Land was donated by a church member, Richard F. Veeder, and a church was built at a cost of $5000. The debt was quickly removed and the church consecrated by Bishop Kemper on August 31, 1856. And in 1871, the parish built the rectory at a cost of slightly less than $2000.

But tragedy struck the parish on the evening of October 17, 1897. About 9:30 that night, a fire began. Since the structure was a wooden frame building, there soon was nothing left. It burned completely to the foundation. Immediately plans were made by the vestry to rebuild the church. In the meantime, services were held in the Columbia County Courthouse. Mr. J. Knapp, an architect from Milwaukee, was retained to build the church we see today. It incorporated a Gothic arch design and cost $6600. It was consecrated on March 9, 1899 by Bishop Isaac L. Nicholson.

The Rose Window in the back of the church was originally created for the 1893 World’s Fair in Chicago. It was purchased by the parish for the sum of $135.85 and the manufacturer contributed $50 of that cost.

In 1906, an energetic young priest by the name of the Rev. Herman F. Rochstroh took charge of the parish. He was shortly thereafter married. Within two months of his marriage he suffered death from a ruptured appendix on Sunday morning, December 1, 1907. Immediately after morning worship the vestry voted to pay for the funeral expenses of the young priest and to face the presently uncompleted guild hall with brick and to name it "The Herman F. Rockstroh Memorial Hall."

In 1952, the parish prepared for its 100th year by refurbishing the church, guild hall and rectory. The church interior was completely redecorated and appears very much as it does today. It was during this renovation that the six-foot hand carved "Cristus Rex" was placed above the altar. 

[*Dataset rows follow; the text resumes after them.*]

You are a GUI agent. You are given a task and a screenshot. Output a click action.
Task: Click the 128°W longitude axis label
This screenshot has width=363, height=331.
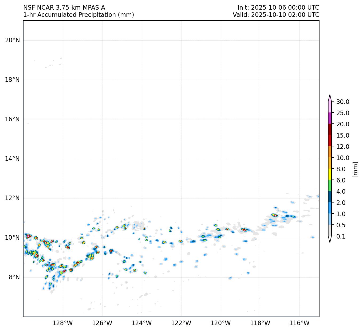(63, 323)
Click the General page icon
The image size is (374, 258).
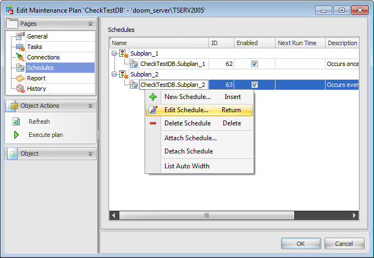[x=20, y=36]
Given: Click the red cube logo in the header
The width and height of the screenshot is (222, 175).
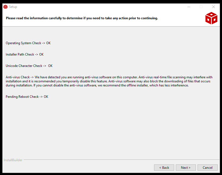Looking at the screenshot, I should tap(211, 18).
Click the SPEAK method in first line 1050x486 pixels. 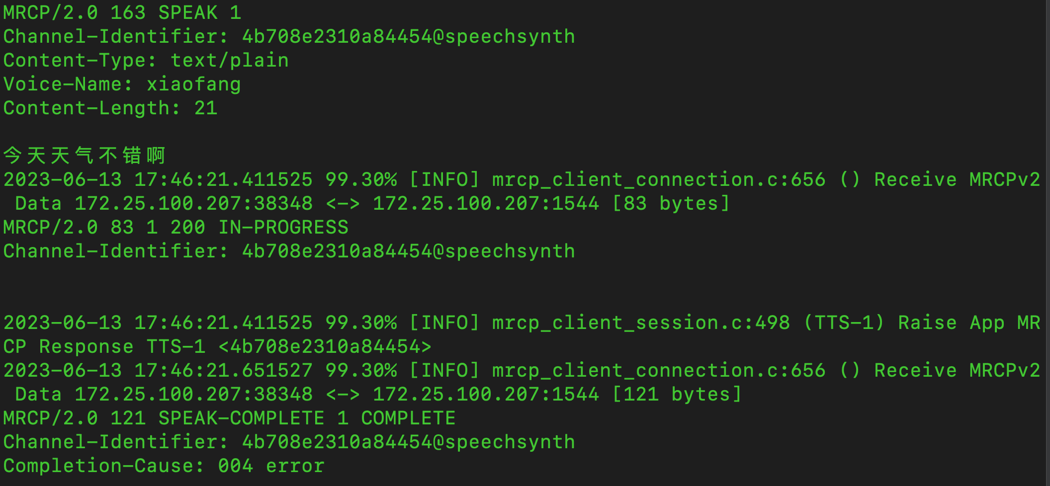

In 1996, the parish once-again renovated the rectory and the church. A lovely memorial garden and columbarium now adorns the courtyard between the church and rectory. Rockstroh Hall was re-designed and extensively remodeled for teaching and hospitality ministries and re-named Couper Hall. A beautifully furnished library with a fireplace was named the Herman F. Rochstroh Memorial Library. 

While each generation perseveres in their faith, we must remember that we are part of but more than just an historical community -- we are a living community of the future because we know the hope to which we have been called in Christ. While we honor our past, we know that we are always on a journey forward -- making straight "the way of the Lord!"

Like our patron saint, John the Baptist, we both point to Jesus and prepare for God's coming of God's. And, like saints down through the ages, we both persevere and are faithful. 


[The above history was written for the Sesquicentennial Directory in January, 2003.]